Additional strategies to help in forming relationships include
  • Communicating with the oncology clinician after each referral.
    • After your consultation, report on the patient’s decision, and outline the plan and timeline.
    • And again, after egg retrieval report on the outcome and describe any follow up issues that you or they need to address.
  • You may also want to consider approaches to expand your availability. Examples include
    • Offering a FP consultation clinic several days a week on site at the cancer center
    • Designating an advanced practice provider  to provide initial consultations on site or at the fertility center
    • Supporting the cost of a patient navigator to have initial discussions with the patient - explaining what is involved, including the costs, confirming their interest, and facilitating the referral to you
Psychological issues around fertility are complicated for all patients you see in your practice, but patients with cancer face unique challenges that impact their educational needs.
  • When providing information
    • Present small amounts of information at a time
    • Be brief, clear, unambiguous, and free of jargon
    • And, check the patient's understanding of the information you are discussing by inviting questions as you move from topic to topic.
  • When conveying information that may be emotionally charged, be open, honest, direct, and matter of fact.
  • Plan extra time for teaching injection technique because of the considerable anxiety many patients will have about this.

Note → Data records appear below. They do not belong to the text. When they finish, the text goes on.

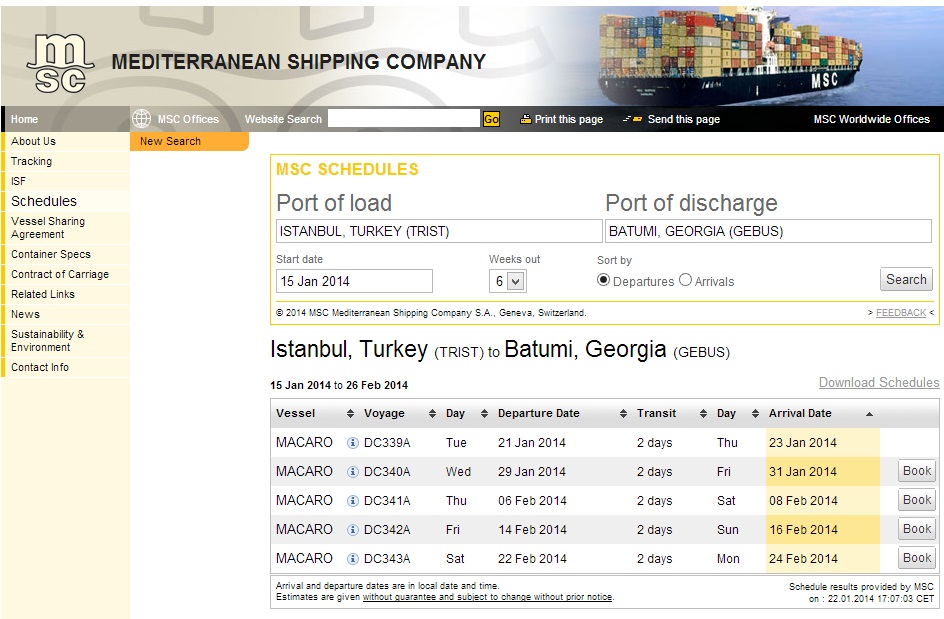Open info icon for voyage DC341A
This screenshot has height=619, width=944.
[x=353, y=501]
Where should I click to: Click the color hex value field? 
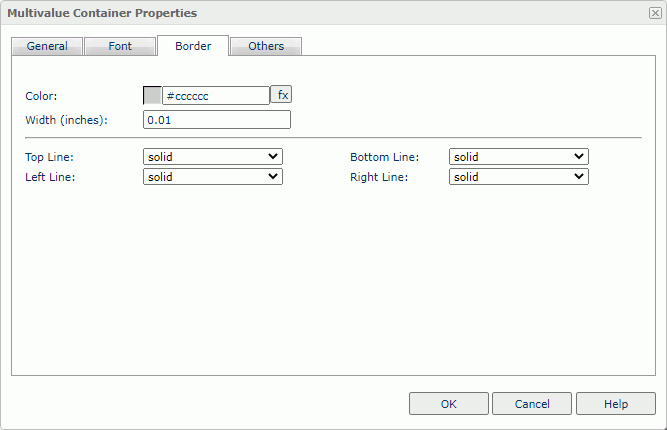click(216, 96)
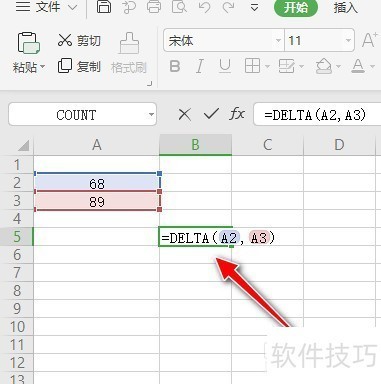Toggle Underline formatting
Screen dimensions: 381x384
225,66
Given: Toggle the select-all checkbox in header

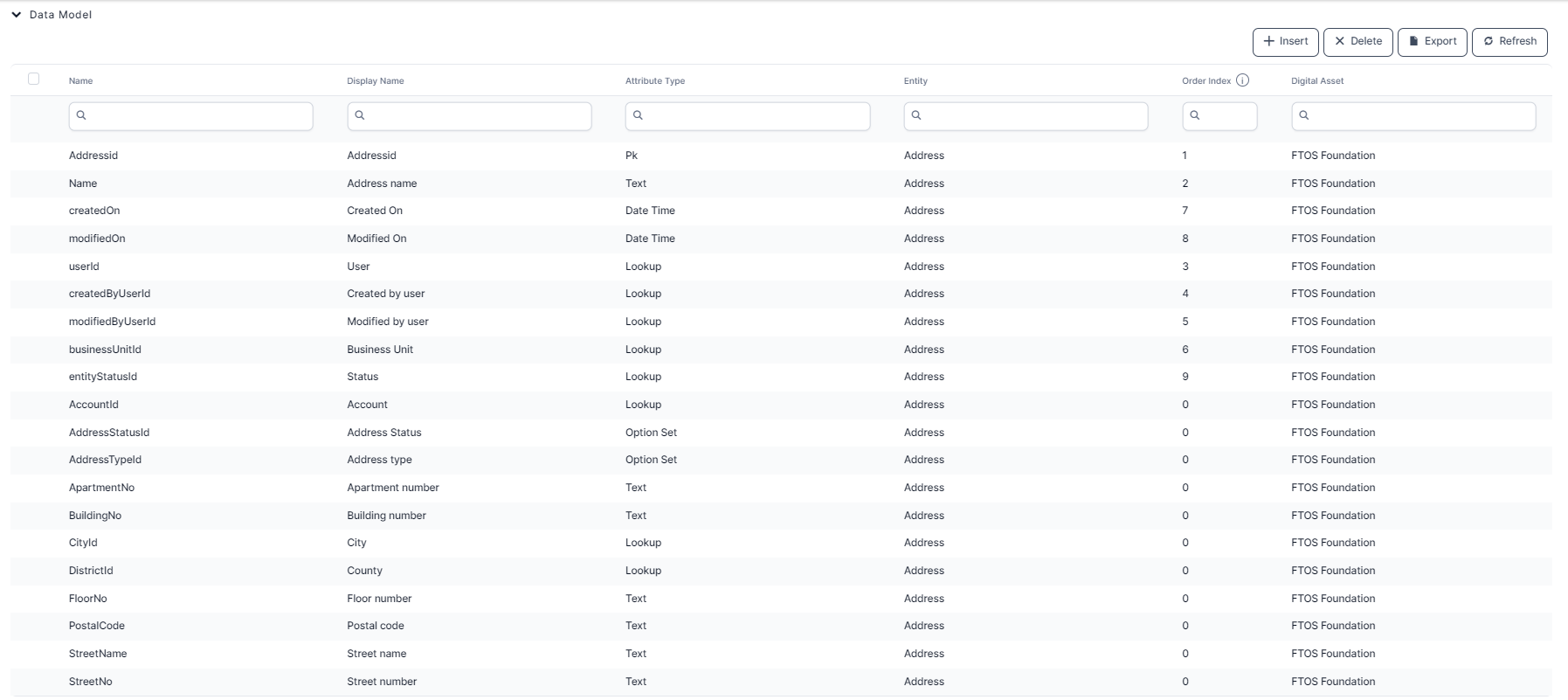Looking at the screenshot, I should point(34,79).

And finally, there are strategies to ensure you are providing optimal emotional support to these patients.
  • Listening to their fears and concerns may be uncomfortable for you, but allow patients to express their emotions.
  • Respond empathically by acknowledging, validating, and normalizing their reactions.
  • Be reassuring and comforting, without compromising honesty. No one can promise that "everything will be fine."
  • Maintain as much consistency as you can in seeing the patient throughout the process.
  • And finally, it is important to have a multidisciplinary team to ensure patients have all the information and support they need. This could include nurses designated to care for cancer patients, as well as mental health specialists, genetic counselors, and financial counselors who understand the billing and insurance issues associated with FP related to cancer diagnosis versus those associated with treatment for infertility.
In conclusion - The combination of clinical expertise, organizational practices that ensure access, effective collaborative relationships with oncology clinicians, and a sensitive supportive approach toward your patients will all help you create a comprehensive FP program that can grow over time.

  • American Society for Reproductive Medicine. Fertility preservation in patients undergoing gonadotoxic therapy or gonadectomy: a committee opinion. Fertility and Sterility, 2013, 100(5):1214-1223.
  • Anazodo A, et al. How can we improve oncofertility care for patients? A systematic scoping review of current international practice and models of care. Human Reproduction Update, 2019, 25(2):159–179.
  • Linkeviciute A, Boniolo G, Chiavari L, & Peccatori FA. Fertility preservation in cancer patients: the global framework. Cancer Treatment Reviews, 2014, 40:1019–1027.
  • Panagiotopoulou N, et al. Barriers and facilitators towards fertility preservation care for cancer patients: a meta-synthesis. European Journal of Cancer Care, 2018, 27(1), epub12428.